A modular framework to obtain representative microstructural cells of additively manufactured parts

Abstract

The repeating nature of additive manufacturing (AM) translates into quasi-periodic repeating hierarchical microstructures, which vary depending on the working principle of the AM technology. The geometry and internal characteristics of these repeating microstructures affect the geometrical accuracy and mechanical properties of AM parts. We propose a modular and generic framework for AM microstructures to automatically determine a representative microstructural cell with average shape and microstructural information based on micrograph processing and morphological shape analyses. A general microstructural mapping procedure is presented to map and average different microstructural features inside the representative cell. Moreover, an extension of the method is proposed to recover a representative cell with a periodic shape as required for subsequent numerical micromechanical simulations under periodic boundary conditions to unravel process-structure–property relationships.

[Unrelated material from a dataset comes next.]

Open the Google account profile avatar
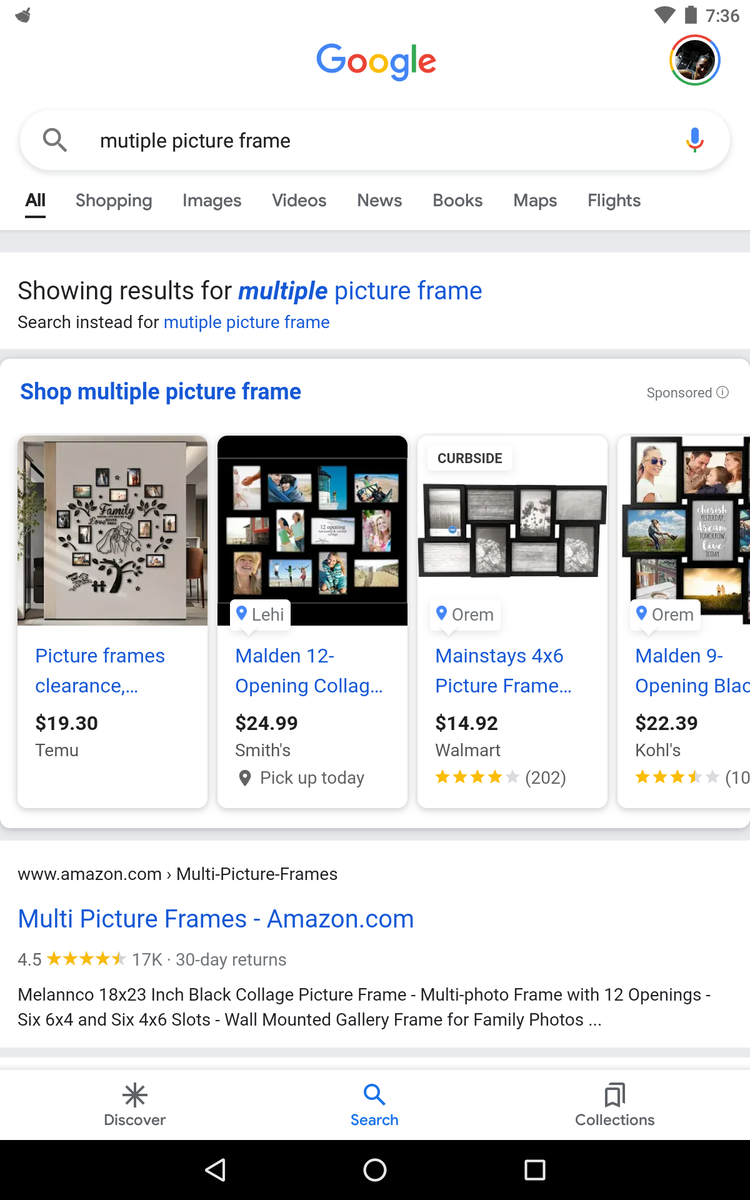This screenshot has width=750, height=1200. (x=694, y=61)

The framework is demonstrated on a virtually generated microstructure and on the metallic and polymeric microstructure of two parts manufactured with different AM processes, showing the framework's versatility for different materials and AM technologies. The three test cases show the framework's modularity, where different procedures were applied to overcome the challenges of each particular case while keeping the primary method the same. We also discuss applications of the framework, such as enabling statistical investigations of spatial variations of the microstructural features across AM parts and providing essential input for microstructural and mechanical numerical simulations.